Al lang voor haar dood hadden critici haar bestempeld als “legende’, iemand die al haast niet meer van deze wereld was. In werkelijkheid was dat beeld van een ‘heilige aan de piano’ opgebouwd uit fragmentarische biografische gegevens van een fysiek zwakke, bescheiden, serene vrouw die onopvallend het podium betrad, onopvallend gekleed met een ouderwets kapsel, goed gehumeurd, zuiver van geest en dat alles gecombineerd in één persoon.

De donkerder kant van haar natuur was echter even bekend bij degenen die vaker met haar omgingen. Haar biograaf Jérôme Spycket haalt bijvoorbeeld aan hoe zij in oktober 1930 Chopins Tweede pianoconcert met het Concertgebouworkest onder Pierre Monteux zou spelen. Na de repetitie complimenteerde de dirigent zijn dan nog onbekende soliste. Maar op de dag van het concert in Amsterdam weigerde de soliste te spelen. Haar reden? “Ik heb er geen zin in” en “het heeft toch geen zin”. De woedende Monteux was geneigd om op korte termijn het programma te wijzigen maar op het laatste moment overtuigde een intermediair de pianiste om toch te spelen. Het bewuste optreden werd een groot succes.

Mijn Zwitserse vrouw herinnert zich ook een boze Haskil die vóór een optreden schold op ‘ces terribles accordeurs de piano” en ik herinner me hoe zorgzaam de ook lichamelijk gehandicapte en gewoonlijk weinig galante Klemperer voor het begin van Mozarts KV 466 in Luzern haar pianokruk nog in hoogte bijregelde en precies op de gewenste plaats zette.

Die uitvallen van de pianiste kwamen niet voort uit grillen of om macht uit te oefenen en een macaber genoegen om anderen onder druk te zetten. 

Haar leven lang werd Haskil gekweld door faalangst of ten minste twijfel aan zichzelf.
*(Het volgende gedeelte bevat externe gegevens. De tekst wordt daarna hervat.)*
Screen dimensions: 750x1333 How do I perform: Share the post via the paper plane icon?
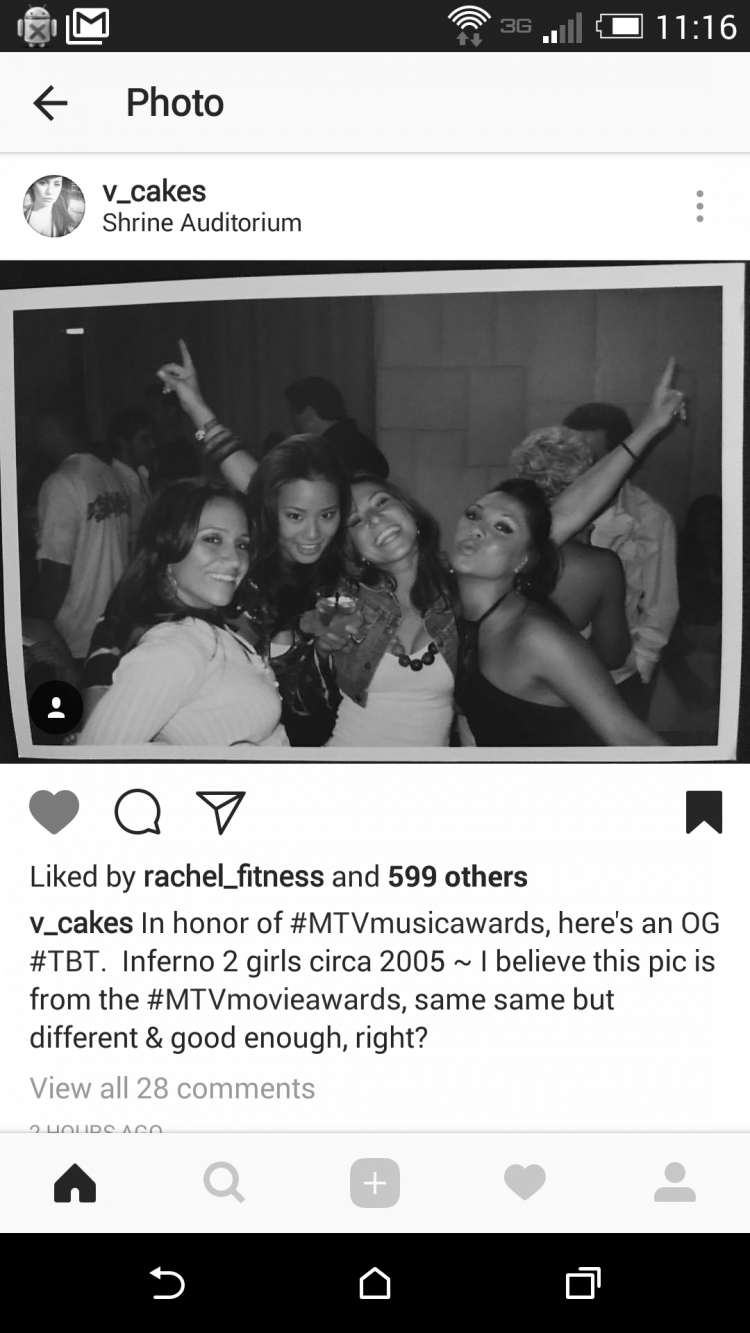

Na ieder concert vond ze dat ze afschuwelijk had gespeeld en mee daardoor stond ze zelf iedere positieve vorm van publiciteit in de weg. Ze weigerde niet alleen om nuttige concertagenten te ontmoeten, maar ook dirigenten en collega’s meed ze meestal.
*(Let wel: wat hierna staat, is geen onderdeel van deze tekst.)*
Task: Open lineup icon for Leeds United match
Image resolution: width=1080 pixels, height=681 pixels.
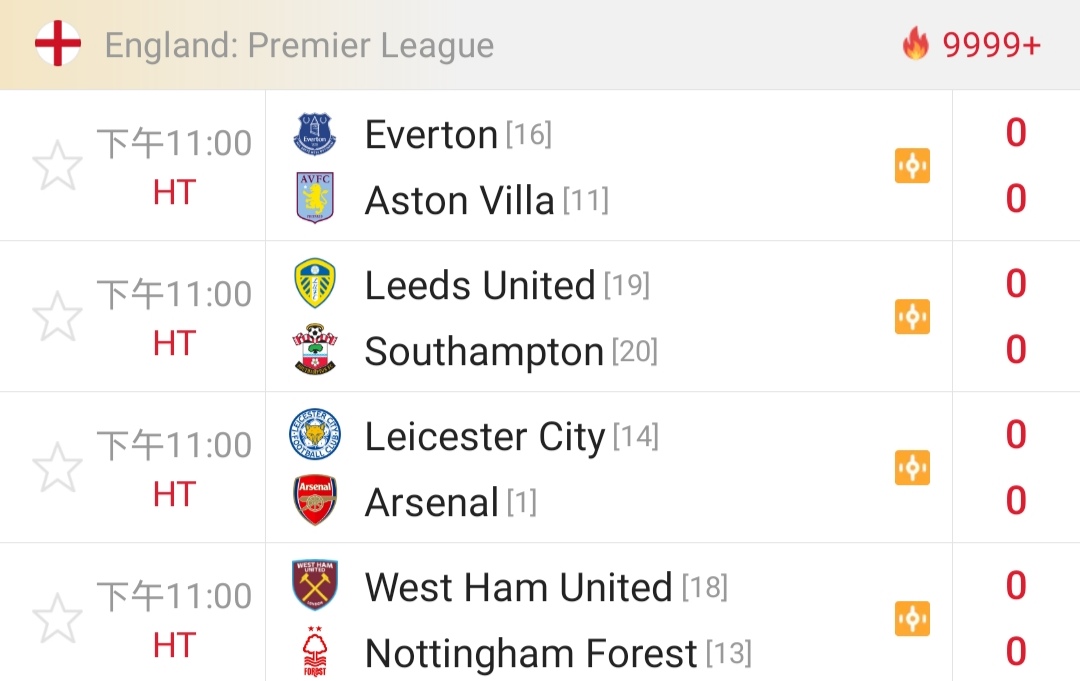Action: click(912, 317)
Gezien haar bruuske, onvoorspelbare en conflicten oproepende temperament dat heen en weer slingerde tussen gedeprimeerdheid en ironie, afwijzing en een wens om aardig te worden gevonden, angst voor het leven en artistieke karaktersterkte is het eenvoudiger om in te zien dat ze voor zichzelf moest oppassen en dat ze nauwelijks mensen om zich heen had die hielpen om een carrière op te bouwen.

Clara Haskil werd in 1895 uit Joods-Sefardische ouders in Boekarest geboren. Toen ze vier was, verloor ze haar vader.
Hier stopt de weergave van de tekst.